- [Extract to read]:
We prove the assertion by induction on the derivation of $r \Rightarrow s$. In the variable case, the only derivation is $x \Rightarrow x$, and the complete development satisfies $x^\star=x$, so the conclusion is exactly the variable rule.
In the abstraction case, $r=\lambda x.a$ and $s=\lambda x.a'$ for some derivation $a \Rightarrow a'$. The induction hypothesis gives
\begin{align*}
a' \Rightarrow a^\star.
\end{align*}
Applying the abstraction rule for parallel reduction gives
\begin{align*}
\lambda x.a' \Rightarrow \lambda x.a^\star.
\end{align*}
By definition of complete development,
\begin{align*}
\lambda x.a^\star = (\lambda x.a)^\star.
\end{align*}
Thus $s \Rightarrow r^\star$.
In the application case, $r=a\,b$ and $s=a'\,b'$ are obtained from $a \Rightarrow a'$ and $b \Rightarrow b'$. The induction hypotheses give
\begin{align*}
a' \Rightarrow a^\star
\end{align*}
and
\begin{align*}
b' \Rightarrow b^\star.
\end{align*}
If $a$ is not an abstraction, then the complete development of the application is $a^\star b^\star$, and the application rule gives
\begin{align*}
a'\,b' \Rightarrow a^\star\,b^\star = (a\,b)^\star.
\end{align*}
If $a=\lambda x.c$, then the application itself is a beta-redex in the source term. In that case the complete development contracts this outer redex after developing its body and argument, so
\begin{align*}
((\lambda x.c)\,b)^\star = c^\star[b^\star/x].
\end{align*}
The induction hypothesis applied to the left component gives $a' \Rightarrow \lambda x.c^\star$, and the induction hypothesis applied to the right component gives $b' \Rightarrow b^\star$. Therefore the parallel beta rule gives
\begin{align*}
a'\,b' \Rightarrow c^\star[b^\star/x] = ((\lambda x.c)\,b)^\star.
\end{align*}
In the beta case, $r=(\lambda x.a)\,b$ and $s=a'[b'/x]$, where $a \Rightarrow a'$ and $b \Rightarrow b'$. The induction hypotheses give
\begin{align*}
a' \Rightarrow a^\star
\end{align*}
and
\begin{align*}
b' \Rightarrow b^\star.
\end{align*}
Substitution compatibility then gives
\begin{align*}
a'[b'/x] \Rightarrow a^\star[b^\star/x].
\end{align*}
But $a^\star[b^\star/x]$ is exactly the complete development of $(\lambda x.a)\,b$. Hence $s \Rightarrow r^\star$.
[/guided]
[/step]
[step:Deduce the diamond property for parallel beta reduction]
Let $r,s,p \in \textsf{Tm}$ satisfy $r \Rightarrow s$ and $r \Rightarrow p$. By the previous step applied to $r \Rightarrow s$,
\begin{align*}
s \Rightarrow r^\star.

- [Dataset extract]:
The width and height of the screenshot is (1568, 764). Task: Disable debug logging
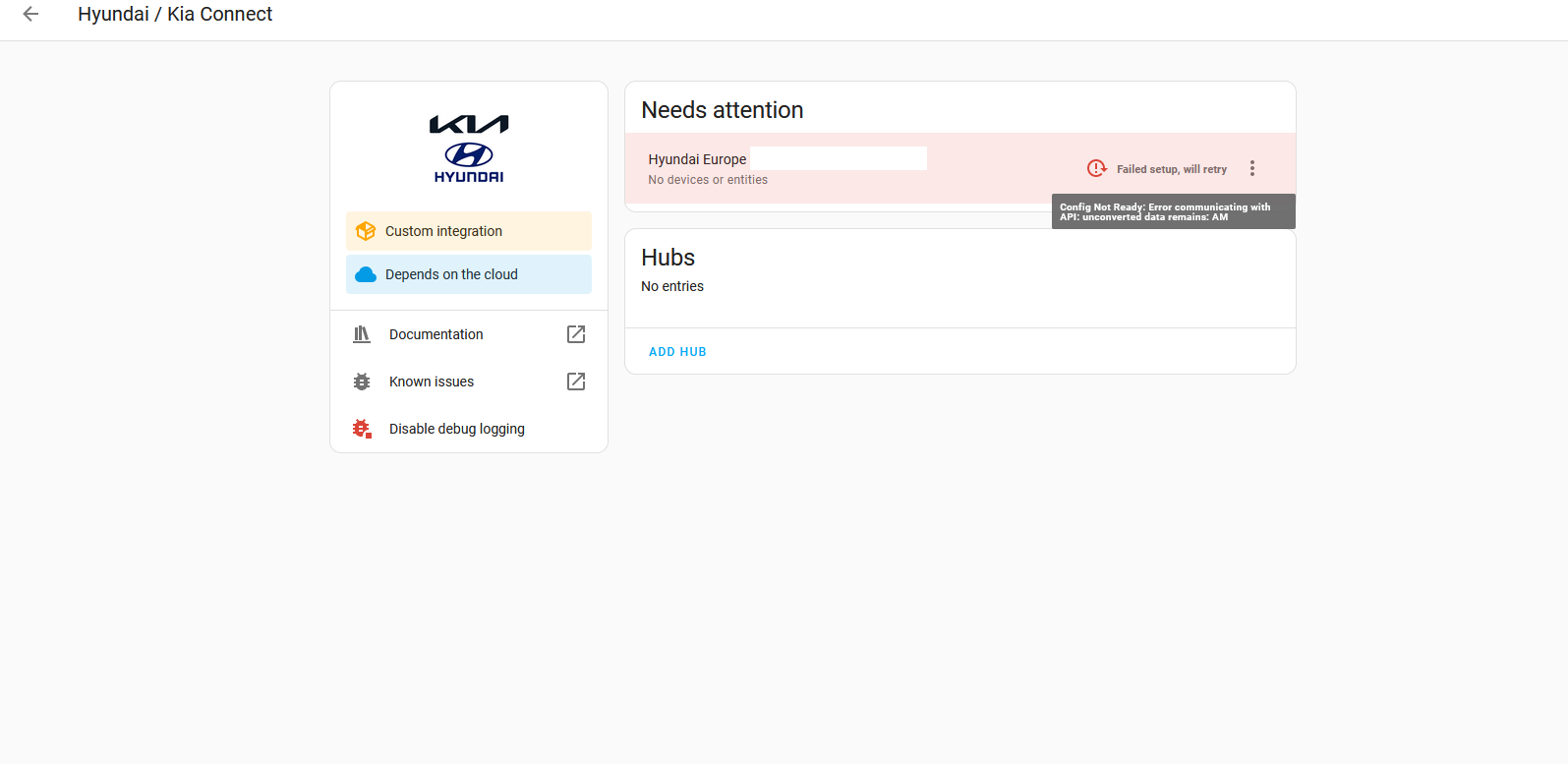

- [Task set]:
1. Write out, word for word, the passage of the parallel beta reduction proof that opens with the words containing "We prove the" and closes with "Thus $s \Rightarrow r^\star$.".
2. Write what comes next in the parallel beta reduction proof, starting after its final line.

- [Answers to the tasks]:
1.
We prove the assertion by induction on the derivation of $r \Rightarrow s$. In the variable case, the only derivation is $x \Rightarrow x$, and the complete development satisfies $x^\star=x$, so the conclusion is exactly the variable rule.
In the abstraction case, $r=\lambda x.a$ and $s=\lambda x.a'$ for some derivation $a \Rightarrow a'$. The induction hypothesis gives
\begin{align*}
a' \Rightarrow a^\star.
\end{align*}
Applying the abstraction rule for parallel reduction gives
\begin{align*}
\lambda x.a' \Rightarrow \lambda x.a^\star.
\end{align*}
By definition of complete development,
\begin{align*}
\lambda x.a^\star = (\lambda x.a)^\star.
\end{align*}
Thus $s \Rightarrow r^\star$.

2.
\end{align*}
Applying the same result to $r \Rightarrow p$ gives
\begin{align*}
p \Rightarrow r^\star.
\end{align*}
Thus the term $q:=r^\star$ satisfies $s \Rightarrow q$ and $p \Rightarrow q$. Therefore $\Rightarrow$ has the diamond property.
[/step]
[step:Relate ordinary beta reduction and parallel beta reduction]
First, every ordinary beta step is a parallel step. Indeed, an ordinary beta step contracts one redex
\begin{align*}
(\lambda x.a)\,b \to_\beta a[b/x]
\end{align*}
inside some term context. The parallel beta rule contracts this same redex, and the variable, abstraction, and application rules propagate the step through the surrounding context. Hence
\begin{align*}
r \to_\beta s \implies r \Rightarrow s.
\end{align*}
Second, every parallel beta step is simulated by finitely many ordinary beta steps:
\begin{align*}
r \Rightarrow s \implies r \to_\beta^* s.
\end{align*}
This is proved by induction on the derivation of $r \Rightarrow s$. The variable case is reflexivity. The abstraction and application cases follow by applying the induction hypotheses inside the corresponding syntactic constructor. In the parallel beta case, $r=(\lambda x.a)\,b$ and $s=a'[b'/x]$ with $a \Rightarrow a'$ and $b \Rightarrow b'$. By induction,
\begin{align*}
a \to_\beta^* a'
\end{align*}
and
\begin{align*}
b \to_\beta^* b'.
\end{align*}
Reducing first inside the abstraction body and then inside the argument gives
\begin{align*}
(\lambda x.a)\,b \to_\beta^* (\lambda x.a')\,b'.
\end{align*}
One ordinary beta contraction then gives
\begin{align*}
(\lambda x.a')\,b' \to_\beta a'[b'/x].
\end{align*}
Therefore $(\lambda x.a)\,b \to_\beta^* a'[b'/x]$.
[/step]
[step:Transfer the diamond property to ordinary beta confluence]
Since $\to_\beta$ is included in $\Rightarrow$, every sequence $t \to_\beta^* u$ is also a sequence $t \Rightarrow^* u$. Since $\Rightarrow$ has the diamond property, its reflexive transitive closure is confluent: whenever $t \Rightarrow^* u$ and $t \Rightarrow^* v$, there exists $z \in \textsf{Tm}$ such that
\begin{align*}
u \Rightarrow^* z
\end{align*}
and
\begin{align*}
v \Rightarrow^* z.
\end{align*}
This follows by induction on the length of one branch, repeatedly using the one-step diamond property to commute the first step past the other branch.
Applying this to the two sequences obtained from $t \to_\beta^* u$ and $t \to_\beta^* v$, choose $z \in \textsf{Tm}$ with $u \Rightarrow^* z$ and $v \Rightarrow^* z$. By the simulation result from the previous step, each parallel step is a finite ordinary beta-reduction sequence. Concatenating these finite simulations gives
\begin{align*}
u \to_\beta^* z
\end{align*}
and
\begin{align*}
v \to_\beta^* z.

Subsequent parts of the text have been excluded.